(Dataset excerpts)
================================
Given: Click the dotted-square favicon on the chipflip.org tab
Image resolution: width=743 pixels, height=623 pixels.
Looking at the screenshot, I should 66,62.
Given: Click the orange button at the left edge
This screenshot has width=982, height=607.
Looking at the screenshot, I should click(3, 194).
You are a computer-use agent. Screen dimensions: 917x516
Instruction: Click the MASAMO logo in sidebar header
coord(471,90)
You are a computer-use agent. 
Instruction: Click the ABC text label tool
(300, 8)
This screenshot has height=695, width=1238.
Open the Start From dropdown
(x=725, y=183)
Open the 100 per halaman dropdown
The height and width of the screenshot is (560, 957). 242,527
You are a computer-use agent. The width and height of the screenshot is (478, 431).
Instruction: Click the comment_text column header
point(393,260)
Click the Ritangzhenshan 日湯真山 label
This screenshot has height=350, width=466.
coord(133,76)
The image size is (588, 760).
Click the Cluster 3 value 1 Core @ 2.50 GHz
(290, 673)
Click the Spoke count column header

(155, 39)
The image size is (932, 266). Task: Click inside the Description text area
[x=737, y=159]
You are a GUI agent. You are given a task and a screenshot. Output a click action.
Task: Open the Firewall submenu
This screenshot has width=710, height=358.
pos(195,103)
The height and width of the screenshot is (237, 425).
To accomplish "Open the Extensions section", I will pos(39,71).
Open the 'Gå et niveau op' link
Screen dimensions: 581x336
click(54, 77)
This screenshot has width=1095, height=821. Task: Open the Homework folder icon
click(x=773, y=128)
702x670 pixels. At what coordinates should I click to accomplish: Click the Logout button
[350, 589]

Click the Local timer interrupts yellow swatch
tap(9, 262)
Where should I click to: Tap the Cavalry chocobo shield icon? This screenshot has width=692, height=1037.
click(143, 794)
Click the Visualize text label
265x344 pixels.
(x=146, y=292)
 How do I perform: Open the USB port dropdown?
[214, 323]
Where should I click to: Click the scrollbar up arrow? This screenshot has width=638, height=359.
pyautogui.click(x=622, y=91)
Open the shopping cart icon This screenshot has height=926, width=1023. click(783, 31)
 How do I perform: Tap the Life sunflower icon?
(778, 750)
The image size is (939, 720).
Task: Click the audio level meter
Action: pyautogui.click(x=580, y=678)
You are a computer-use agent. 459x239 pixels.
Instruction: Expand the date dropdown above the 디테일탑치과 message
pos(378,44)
================================
Aim of the task
The required answer is a single number: the count of lines in the entries that hold the string "agent".

Answer for this exercise
5